The late Sheldon Brown has an online gear calculator that makes figuring gear inches snap like. This chart shows the gearing setup on Chief, my touring bike. I’m using a crankset with chainrings of 46, 36 and 26 teeth and a rear cassette which ranges from a small cog of 12 teeth to a large cog of 27 teeth. Giving me a top gear of 103.5 gear inches when the chain is on the big ring in the front and the small cog in the back…. for those high speed descents, and a climbing gear of 26. If I had a larger big cog in the back and/or a smaller small chainring I would have a lower number for my climbing gear and hence a little more mechanical advantage. Some touring bikes, for example, the Surly Long Haul Trucker come stock with a low gear of 21 -22. The 103.5 top gear has been adequate for my purposes.

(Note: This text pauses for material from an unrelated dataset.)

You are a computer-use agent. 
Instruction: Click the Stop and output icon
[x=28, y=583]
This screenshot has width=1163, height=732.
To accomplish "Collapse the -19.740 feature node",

Comparing the values on the chart, it becomes apparent that their is some overlap, some redundant gears. Noticeably, the 46/27 (46 tooth cog in the front and 27 tooth cog in the back) and the 36/21. It’s entertaining to play with different gear combinations to try to get the best range with little redundancy. The most important thing though for the touring cyclist is to have a low gear that provides enough mechanical advantage to get them over the hills on their planned route. Knowing that number will only come from experience but 21 to 22 gear inches should work for most people on most routes. For mountainous, off road touring a low gear of 18 to 19 might be more suitable.